It has often been said about hunting, that amongst other wealthy individuals, it is the preserve of the rich landowning classes of Great Britain and when one looks at the large estates owned by the Dukes of Buccleuch, Beaufort and Northumberland, who also have their own packs of hounds, it is quite easy to imagine this could be the case. However rather than be brought under the spotlight for this and the criticism they receive for it, let us look very briefly at the benefits that are the spin off from their interest in such an activity. In these particular cases they are the ones responsible for permitting the use of the land, providing financial support etc etc, all of which are a huge benefit not only to those that hunt but also others who enjoy our traditional countryside.

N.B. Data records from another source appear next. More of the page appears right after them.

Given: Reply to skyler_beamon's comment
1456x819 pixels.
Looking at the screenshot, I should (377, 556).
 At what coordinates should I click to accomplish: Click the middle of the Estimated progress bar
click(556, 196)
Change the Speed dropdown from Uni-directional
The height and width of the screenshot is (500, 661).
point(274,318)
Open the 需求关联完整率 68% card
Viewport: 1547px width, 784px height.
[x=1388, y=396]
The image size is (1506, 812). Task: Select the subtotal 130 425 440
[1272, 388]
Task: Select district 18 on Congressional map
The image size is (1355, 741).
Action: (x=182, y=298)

Hunting though, despite its image, has always brought together a vast number of people from all corners of everyday life, with a common interest, the hounds. Not only are they the very centre piece of any Hunt, we can’t actually go hunting without them! Take any holiday meet over the Christmas period and you will see every man woman and child naturally migrates towards the hounds, and who can blame them! So this article is based on them and the man who is in charge of their welfare at the Percy – Robert Mcarthy.
In this piece, One hundred hounds, One man, we are going to spend a morning with Robert Mcarthy, the Huntsman to the Percy Hounds and investigate the “golden thread” he has with them and is so often overlooked in favour of an argument describing the likes of Robert as a “wicked barbarian”. It is with grateful thanks to the Duke of Northumberland, Lady Victoria Percy and the Masters of the Percy Hunt that we have been given permission to visit these historical Kennels and Robert to see firsthand their wonderful Pure English Foxhounds in his care.
Robert is …. and has devoted his life to hunting from a very early age and his knowledge of his hounds is very clear to see. They are his life! Born and bred in Suffolk, he and his family are now well settled in the North East and I cannot see him moving very far! So what is it that makes one man earn the respect of a hundred hounds? This is something that cannot really be described in just a few words, however in this case it is the pictures that accompany this article that really tell the story. The Pure English Foxhound is one of the oldest breeds of hunting hounds in the World. Its distinctive colour of black, tan and white is what makes it stand out from its more modern brethren. After all it is looked at as the aristocrat of the hunting world! They ooze charm and character from every angle, but don’t they know it? They can be wooden and stubborn, and that is why the link between Robert and his hounds is not only fascinating, it is of the greatest importance in the running of the Percy or any other Hunt Kennel.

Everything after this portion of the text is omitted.